▸ **SELECTED TEXT**:
After coming through Q1, Bagnaia claims P7 as both he and eighth place Pol Espargaro (Red Bull KTM Factory Racing) also sit around 0.4 off pole position, again showing how tightly contested MotoGP™ really is in 2020. Frenchman Johann Zarco (Esponsorama Racing) joins Bagnaia and Espargaro on Row 3, with two Yamahas left disappointed in Q2: Rossi and Morbidelli have work to do on Sunday afternoon after qualifying P10 and P11, and Oliveira was forced to settle too, in his case for P12. The Portuguese rider encountered plenty of troubles in FP4 with a mechanical problem and a crash, but the Styrian GP winner was just 0.694 from pole despite his position.

Quartararo takes full advantage of his main title rival Mir suffering on Saturday. Is a dream home Grand Prix victory going to come his way on Sunday? If it does, he’ll be the first ever French premier class winner at Le Mans. Only time will tell, but judging from FP4, it looks likely that he’s going to take some stopping! Tune in for the French GP on Sunday to see and remember, MotoGP™ kicks off at the earlier time of 13:00 local time (GMT+2).

▸ **WHAT NEEDS TO BE DONE**: From the Le Mans qualifying report, extract everything from "Quartararo takes full" down to "local time (GMT+2).", word for word.

▸ **DATA PROVIDED**:

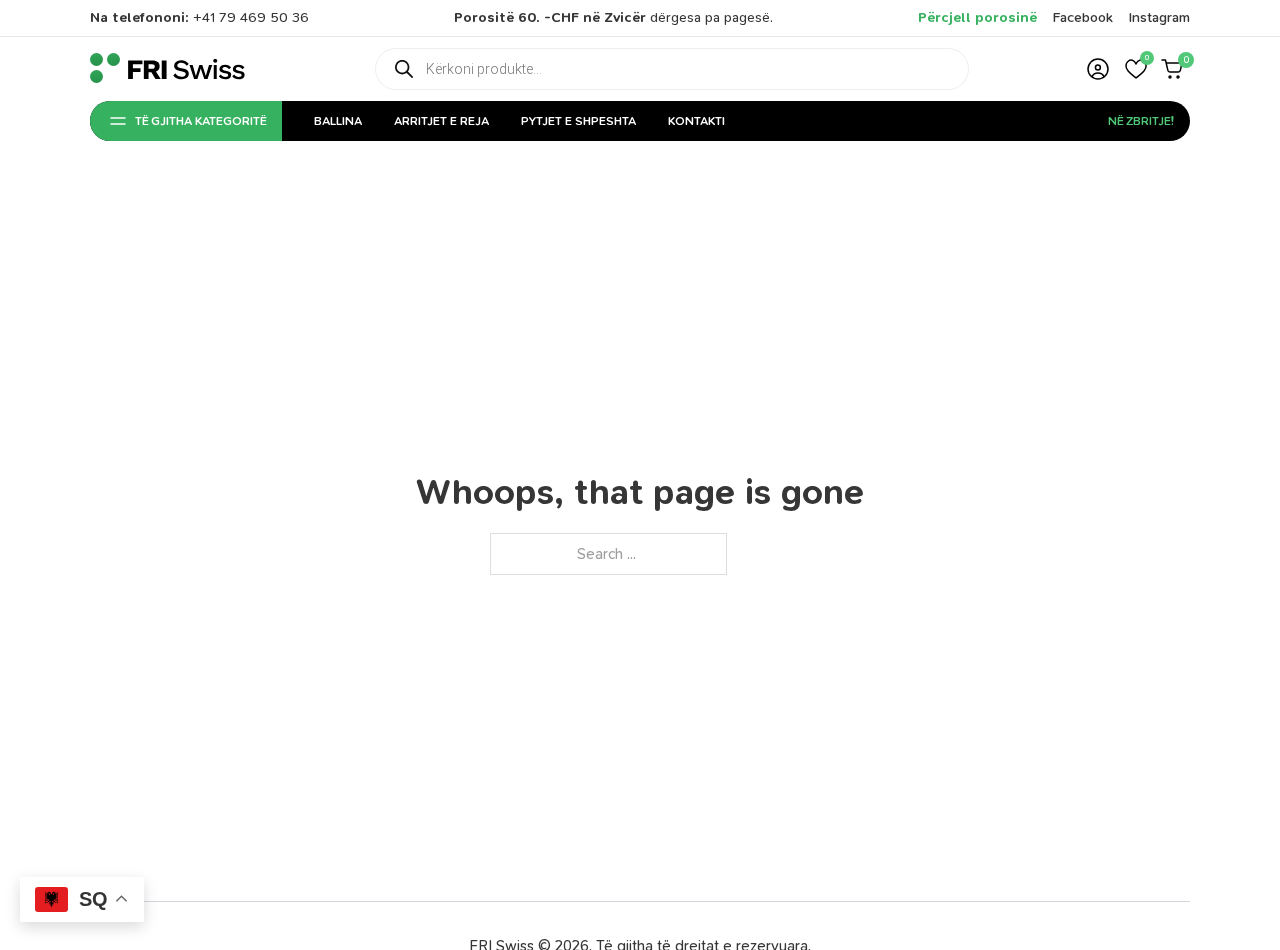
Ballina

▸ **SOLUTION FOR THIS TASK**:
Quartararo takes full advantage of his main title rival Mir suffering on Saturday. Is a dream home Grand Prix victory going to come his way on Sunday? If it does, he’ll be the first ever French premier class winner at Le Mans. Only time will tell, but judging from FP4, it looks likely that he’s going to take some stopping! Tune in for the French GP on Sunday to see and remember, MotoGP™ kicks off at the earlier time of 13:00 local time (GMT+2).